A Windows WPF desktop utility for browsing, searching, exporting, and carefully managing local Codex session history.

What it does

• discovers Codex sessions from the canonical local store and known backup/mirror locations
• deduplicates multiple physical copies into one logical session row
• renders sessions as readable chat-style transcripts instead of raw JSONL
• supports local search across transcript text, commands, aliases, tags, notes, and technical breadcrumbs
• lets you attach aliases, tags, and notes without mutating the underlying Codex session files
• includes an advanced maintenance area for previewing archive/move/reconcile/delete actions with warnings and checkpoints

Privacy and data boundary

Codex Session Manager is local-first:

• session content stays on this PC
• aliases/tags/notes are app-owned metadata
• live Codex SQLite state is inspection-only in v1
• destructive maintenance is limited to file-backed session stores and protected by preview + checkpoint + typed confirmation

Local development

Requirements

• Windows
• .NET SDK 8.0.419 or a compatible 8.x SDK

Build and test

dotnet test CodexSessionManager.sln
dotnet build CodexSessionManager.sln

Run the desktop app

dotnet run --project src/CodexSessionManager.App/CodexSessionManager.App.csproj

Release outputs

The repository is configured to produce:

• a portable Windows zip artifact
• an installer bundle zip that contains a PowerShell install/uninstall experience

The installer bundle is intentionally transparent and script-based for v1 so releases do not depend on a preinstalled local MSI/WiX toolchain.

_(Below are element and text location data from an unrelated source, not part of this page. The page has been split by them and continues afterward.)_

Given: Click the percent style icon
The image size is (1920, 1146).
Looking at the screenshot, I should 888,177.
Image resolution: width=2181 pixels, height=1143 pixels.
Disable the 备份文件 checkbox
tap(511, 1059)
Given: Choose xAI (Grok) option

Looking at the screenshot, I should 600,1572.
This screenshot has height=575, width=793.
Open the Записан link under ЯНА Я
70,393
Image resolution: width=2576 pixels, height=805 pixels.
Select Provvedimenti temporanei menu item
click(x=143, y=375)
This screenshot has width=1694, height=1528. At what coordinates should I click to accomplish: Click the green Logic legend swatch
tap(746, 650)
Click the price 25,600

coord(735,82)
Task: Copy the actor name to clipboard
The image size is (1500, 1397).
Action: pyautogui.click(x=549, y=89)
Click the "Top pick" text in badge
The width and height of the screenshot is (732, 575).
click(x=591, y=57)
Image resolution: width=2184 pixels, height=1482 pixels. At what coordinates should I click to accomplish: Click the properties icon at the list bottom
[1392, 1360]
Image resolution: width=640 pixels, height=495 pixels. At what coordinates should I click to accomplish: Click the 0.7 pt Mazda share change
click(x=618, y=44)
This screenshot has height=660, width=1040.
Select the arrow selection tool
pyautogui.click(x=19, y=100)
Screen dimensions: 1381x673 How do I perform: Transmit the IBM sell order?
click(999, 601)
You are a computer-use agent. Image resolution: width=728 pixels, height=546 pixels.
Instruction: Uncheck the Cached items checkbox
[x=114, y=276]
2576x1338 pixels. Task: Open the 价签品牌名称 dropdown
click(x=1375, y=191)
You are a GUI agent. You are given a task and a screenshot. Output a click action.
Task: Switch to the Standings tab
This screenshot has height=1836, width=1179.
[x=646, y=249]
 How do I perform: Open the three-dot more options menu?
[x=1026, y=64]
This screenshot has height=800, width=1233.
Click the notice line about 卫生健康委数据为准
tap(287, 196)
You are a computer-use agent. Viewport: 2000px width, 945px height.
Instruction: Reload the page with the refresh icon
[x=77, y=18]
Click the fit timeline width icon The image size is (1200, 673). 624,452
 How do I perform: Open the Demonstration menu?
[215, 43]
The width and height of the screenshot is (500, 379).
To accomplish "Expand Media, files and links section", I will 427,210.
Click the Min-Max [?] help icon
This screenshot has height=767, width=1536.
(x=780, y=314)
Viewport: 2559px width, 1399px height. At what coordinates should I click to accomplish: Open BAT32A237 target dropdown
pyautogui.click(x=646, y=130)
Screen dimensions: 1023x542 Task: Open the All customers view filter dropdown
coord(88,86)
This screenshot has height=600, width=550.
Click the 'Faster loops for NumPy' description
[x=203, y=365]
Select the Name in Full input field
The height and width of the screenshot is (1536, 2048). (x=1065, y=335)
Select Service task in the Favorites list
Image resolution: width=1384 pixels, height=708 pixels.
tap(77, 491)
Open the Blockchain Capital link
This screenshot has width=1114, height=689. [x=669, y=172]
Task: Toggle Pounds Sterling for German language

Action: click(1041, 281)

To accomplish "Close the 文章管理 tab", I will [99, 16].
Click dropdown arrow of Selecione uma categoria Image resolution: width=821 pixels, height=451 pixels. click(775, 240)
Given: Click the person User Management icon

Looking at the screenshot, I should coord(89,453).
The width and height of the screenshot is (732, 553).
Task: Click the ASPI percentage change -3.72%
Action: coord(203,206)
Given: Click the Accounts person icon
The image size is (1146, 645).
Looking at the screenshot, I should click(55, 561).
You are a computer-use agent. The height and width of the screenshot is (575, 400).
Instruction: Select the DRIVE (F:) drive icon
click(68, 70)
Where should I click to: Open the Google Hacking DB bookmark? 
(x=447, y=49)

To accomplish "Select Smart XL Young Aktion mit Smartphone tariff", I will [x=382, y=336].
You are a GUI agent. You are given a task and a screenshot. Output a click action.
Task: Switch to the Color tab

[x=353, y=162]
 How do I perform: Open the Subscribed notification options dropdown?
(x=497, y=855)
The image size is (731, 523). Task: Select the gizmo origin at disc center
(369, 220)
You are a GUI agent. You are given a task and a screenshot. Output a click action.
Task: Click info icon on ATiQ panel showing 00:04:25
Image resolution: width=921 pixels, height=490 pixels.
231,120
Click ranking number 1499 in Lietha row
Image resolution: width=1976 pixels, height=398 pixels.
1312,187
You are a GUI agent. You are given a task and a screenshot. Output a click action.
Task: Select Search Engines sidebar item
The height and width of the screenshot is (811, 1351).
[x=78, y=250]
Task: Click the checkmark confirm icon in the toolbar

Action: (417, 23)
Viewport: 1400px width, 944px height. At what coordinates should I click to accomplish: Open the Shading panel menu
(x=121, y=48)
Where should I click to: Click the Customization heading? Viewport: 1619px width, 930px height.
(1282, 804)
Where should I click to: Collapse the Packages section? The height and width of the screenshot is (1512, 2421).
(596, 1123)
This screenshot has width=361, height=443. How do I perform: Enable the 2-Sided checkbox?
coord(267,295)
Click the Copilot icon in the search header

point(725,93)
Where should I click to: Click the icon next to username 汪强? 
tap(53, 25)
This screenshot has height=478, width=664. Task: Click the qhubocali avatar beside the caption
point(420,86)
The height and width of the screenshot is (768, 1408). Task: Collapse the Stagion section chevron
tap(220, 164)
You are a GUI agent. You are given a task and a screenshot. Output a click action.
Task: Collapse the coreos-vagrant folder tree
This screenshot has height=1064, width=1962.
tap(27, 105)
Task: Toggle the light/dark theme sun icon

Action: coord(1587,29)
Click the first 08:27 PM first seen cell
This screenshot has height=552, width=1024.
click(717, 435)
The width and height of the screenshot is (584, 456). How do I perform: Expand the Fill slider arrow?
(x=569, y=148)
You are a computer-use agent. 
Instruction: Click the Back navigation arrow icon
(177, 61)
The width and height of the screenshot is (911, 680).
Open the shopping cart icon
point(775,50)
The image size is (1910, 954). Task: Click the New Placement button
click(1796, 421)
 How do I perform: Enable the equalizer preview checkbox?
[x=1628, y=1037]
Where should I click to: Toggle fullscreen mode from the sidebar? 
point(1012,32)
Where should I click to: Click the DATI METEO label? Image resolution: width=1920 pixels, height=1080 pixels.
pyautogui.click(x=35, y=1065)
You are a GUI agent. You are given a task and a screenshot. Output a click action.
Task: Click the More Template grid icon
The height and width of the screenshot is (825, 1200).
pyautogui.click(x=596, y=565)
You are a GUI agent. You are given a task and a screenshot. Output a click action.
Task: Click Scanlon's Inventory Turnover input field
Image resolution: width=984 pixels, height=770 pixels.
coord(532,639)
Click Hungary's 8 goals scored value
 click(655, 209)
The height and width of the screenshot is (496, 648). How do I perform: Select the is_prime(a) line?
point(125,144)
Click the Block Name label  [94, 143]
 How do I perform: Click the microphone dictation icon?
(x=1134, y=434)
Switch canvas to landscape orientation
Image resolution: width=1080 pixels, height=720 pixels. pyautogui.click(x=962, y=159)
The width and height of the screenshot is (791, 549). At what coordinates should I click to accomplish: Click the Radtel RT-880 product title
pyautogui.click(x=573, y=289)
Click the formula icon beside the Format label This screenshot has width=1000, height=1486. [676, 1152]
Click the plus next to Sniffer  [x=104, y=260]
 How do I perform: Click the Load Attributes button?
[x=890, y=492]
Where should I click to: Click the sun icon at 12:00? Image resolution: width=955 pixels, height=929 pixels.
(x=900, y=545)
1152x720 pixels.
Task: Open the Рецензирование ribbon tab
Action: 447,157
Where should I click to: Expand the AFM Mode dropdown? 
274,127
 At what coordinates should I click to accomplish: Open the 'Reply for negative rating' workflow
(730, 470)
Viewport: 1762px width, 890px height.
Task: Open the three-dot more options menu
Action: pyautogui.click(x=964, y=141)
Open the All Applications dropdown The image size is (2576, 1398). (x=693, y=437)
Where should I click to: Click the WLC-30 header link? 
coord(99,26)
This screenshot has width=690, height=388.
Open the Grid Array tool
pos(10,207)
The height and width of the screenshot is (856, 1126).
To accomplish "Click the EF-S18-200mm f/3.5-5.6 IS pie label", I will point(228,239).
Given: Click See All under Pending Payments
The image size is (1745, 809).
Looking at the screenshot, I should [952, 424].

GitHub hardening in this repo

Repo-file automation included here:

• CI build + test + coverage artifact
• CodeQL workflow
• Semgrep workflow
• Dependabot for NuGet + GitHub Actions
• SECURITY.md, issue templates, PR template, CODEOWNERS
• tag-driven release workflow

Manual GitHub settings after repo creation

Some GitHub protections still need to be enabled in the GitHub UI after the repo exists:

1. enable branch protection / rulesets for main
2. require pull requests and required status checks
3. enable secret scanning and push protection for the public repo
4. onboard any external quality providers you want beyond the GitHub-native workflows in this repo

Useful docs:

• Branch protection: https://docs.github.com/en/repositories/configuring-branches-and-merges-in-your-repository/managing-protected-branches
• Secret scanning / push protection: https://docs.github.com/en/code-security/secret-scanning/enabling-secret-scanning-features
• Dependabot: https://docs.github.com/en/code-security/dependabot/dependabot-version-updates/configuring-dependabot-version-updates
• CodeQL setup: https://docs.github.com/en/code-security/code-scanning/enabling-code-scanning/configuring-default-setup-for-code-scanning

Fixture policy

This repository should use synthetic redacted fixtures only. Do not commit real private Codex sessions.